◆ **Task instructions**
Each line of the material below that holds the word "project" needs to be copied.

Segment Open

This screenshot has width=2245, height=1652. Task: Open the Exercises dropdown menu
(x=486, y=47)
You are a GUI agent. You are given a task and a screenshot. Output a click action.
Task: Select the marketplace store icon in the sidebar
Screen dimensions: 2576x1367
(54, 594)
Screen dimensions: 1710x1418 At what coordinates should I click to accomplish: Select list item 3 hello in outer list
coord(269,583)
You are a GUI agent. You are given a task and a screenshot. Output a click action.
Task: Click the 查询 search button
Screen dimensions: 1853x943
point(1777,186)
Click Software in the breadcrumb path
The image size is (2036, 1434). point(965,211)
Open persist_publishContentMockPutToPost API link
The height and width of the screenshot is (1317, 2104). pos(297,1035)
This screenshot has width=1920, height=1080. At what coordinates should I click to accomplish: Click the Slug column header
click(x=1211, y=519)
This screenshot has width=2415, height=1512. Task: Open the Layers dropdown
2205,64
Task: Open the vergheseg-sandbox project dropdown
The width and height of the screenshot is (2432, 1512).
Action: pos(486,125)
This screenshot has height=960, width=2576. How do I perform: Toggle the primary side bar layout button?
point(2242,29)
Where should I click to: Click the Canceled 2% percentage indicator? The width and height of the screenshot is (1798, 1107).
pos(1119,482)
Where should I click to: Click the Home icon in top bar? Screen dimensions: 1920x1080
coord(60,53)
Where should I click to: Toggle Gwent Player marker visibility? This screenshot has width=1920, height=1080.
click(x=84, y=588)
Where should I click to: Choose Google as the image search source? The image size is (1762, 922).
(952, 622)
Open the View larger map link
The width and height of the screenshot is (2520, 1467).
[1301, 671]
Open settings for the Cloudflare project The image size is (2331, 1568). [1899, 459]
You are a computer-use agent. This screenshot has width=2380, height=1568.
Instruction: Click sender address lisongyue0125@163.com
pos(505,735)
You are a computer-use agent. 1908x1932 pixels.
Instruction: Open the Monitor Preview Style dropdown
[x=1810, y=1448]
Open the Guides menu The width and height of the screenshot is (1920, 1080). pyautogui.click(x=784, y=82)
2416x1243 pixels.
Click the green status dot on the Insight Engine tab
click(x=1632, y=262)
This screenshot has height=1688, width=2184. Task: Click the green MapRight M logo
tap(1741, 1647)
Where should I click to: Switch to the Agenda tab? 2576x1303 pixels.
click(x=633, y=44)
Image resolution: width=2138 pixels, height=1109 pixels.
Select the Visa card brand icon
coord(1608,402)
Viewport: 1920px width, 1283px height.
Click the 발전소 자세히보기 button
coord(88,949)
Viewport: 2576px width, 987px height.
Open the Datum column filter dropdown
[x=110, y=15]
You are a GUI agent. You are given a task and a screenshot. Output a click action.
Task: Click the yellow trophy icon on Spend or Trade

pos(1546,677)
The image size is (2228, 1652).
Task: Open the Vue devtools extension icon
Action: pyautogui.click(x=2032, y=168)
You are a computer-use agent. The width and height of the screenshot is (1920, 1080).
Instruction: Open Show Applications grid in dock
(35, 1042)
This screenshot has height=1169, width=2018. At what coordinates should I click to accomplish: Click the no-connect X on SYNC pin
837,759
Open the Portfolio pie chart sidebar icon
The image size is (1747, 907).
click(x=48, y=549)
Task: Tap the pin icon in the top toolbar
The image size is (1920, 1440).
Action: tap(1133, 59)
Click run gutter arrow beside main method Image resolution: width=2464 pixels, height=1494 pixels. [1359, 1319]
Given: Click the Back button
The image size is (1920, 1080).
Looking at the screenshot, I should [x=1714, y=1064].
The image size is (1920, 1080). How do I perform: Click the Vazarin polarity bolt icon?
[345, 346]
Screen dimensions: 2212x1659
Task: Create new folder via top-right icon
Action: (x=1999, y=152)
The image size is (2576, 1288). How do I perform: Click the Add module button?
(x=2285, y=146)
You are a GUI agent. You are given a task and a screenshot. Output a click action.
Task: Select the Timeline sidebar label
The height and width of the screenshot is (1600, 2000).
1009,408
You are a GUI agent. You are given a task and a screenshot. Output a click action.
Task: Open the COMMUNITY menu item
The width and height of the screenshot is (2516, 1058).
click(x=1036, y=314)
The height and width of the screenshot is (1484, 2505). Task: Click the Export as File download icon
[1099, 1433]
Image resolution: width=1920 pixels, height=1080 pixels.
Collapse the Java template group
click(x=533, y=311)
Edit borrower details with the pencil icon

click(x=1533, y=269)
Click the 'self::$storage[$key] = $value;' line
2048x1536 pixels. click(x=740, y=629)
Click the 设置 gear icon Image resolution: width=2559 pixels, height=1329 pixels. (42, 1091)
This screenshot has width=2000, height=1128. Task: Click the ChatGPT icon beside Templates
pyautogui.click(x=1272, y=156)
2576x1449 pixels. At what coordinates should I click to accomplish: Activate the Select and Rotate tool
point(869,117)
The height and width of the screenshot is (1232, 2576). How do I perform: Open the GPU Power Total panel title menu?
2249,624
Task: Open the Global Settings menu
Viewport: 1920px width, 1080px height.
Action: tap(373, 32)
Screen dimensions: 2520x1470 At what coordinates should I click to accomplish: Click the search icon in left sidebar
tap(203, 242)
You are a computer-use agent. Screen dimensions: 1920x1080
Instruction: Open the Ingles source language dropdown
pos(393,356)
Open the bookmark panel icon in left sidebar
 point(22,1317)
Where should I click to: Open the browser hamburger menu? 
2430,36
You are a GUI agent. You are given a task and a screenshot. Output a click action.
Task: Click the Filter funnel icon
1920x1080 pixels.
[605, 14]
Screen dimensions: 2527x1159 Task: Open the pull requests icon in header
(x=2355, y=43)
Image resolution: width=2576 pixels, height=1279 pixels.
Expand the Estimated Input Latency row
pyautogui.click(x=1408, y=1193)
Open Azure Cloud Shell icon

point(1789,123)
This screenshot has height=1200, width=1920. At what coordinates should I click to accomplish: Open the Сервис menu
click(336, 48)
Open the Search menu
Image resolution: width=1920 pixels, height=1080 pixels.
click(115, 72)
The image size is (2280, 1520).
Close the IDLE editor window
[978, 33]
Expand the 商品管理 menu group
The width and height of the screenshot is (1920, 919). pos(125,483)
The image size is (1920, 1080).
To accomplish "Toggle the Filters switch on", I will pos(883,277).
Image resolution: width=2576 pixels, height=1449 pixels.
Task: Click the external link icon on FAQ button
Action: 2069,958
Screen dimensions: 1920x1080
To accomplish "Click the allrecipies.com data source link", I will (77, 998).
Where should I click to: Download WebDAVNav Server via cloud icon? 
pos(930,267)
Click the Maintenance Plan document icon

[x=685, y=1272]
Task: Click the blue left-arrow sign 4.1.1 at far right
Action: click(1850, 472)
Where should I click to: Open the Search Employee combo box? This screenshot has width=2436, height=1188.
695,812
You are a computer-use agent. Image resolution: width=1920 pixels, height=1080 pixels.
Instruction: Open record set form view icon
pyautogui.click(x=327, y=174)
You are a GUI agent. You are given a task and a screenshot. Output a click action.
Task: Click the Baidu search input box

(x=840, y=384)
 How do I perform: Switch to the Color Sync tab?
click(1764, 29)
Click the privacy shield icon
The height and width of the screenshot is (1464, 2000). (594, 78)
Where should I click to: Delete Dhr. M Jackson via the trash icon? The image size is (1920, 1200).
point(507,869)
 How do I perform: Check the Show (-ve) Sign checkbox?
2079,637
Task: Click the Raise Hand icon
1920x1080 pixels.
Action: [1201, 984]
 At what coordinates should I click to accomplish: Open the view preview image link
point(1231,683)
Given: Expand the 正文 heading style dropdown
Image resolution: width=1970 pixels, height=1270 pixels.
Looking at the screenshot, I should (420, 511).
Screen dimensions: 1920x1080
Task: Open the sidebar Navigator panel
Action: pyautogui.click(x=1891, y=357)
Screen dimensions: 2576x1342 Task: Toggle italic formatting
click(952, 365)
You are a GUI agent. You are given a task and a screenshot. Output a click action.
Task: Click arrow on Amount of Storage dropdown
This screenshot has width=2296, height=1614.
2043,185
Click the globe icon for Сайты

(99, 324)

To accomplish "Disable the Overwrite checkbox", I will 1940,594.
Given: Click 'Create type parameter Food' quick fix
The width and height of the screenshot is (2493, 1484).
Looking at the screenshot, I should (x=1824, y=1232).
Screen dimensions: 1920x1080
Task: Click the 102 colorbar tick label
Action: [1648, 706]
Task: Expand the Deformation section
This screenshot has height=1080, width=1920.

Segment Closed

◆ **Expected output**
Task: Open the vergheseg-sandbox project dropdown
Open settings for the Cloudflare project The image size is (2331, 1568). [1899, 459]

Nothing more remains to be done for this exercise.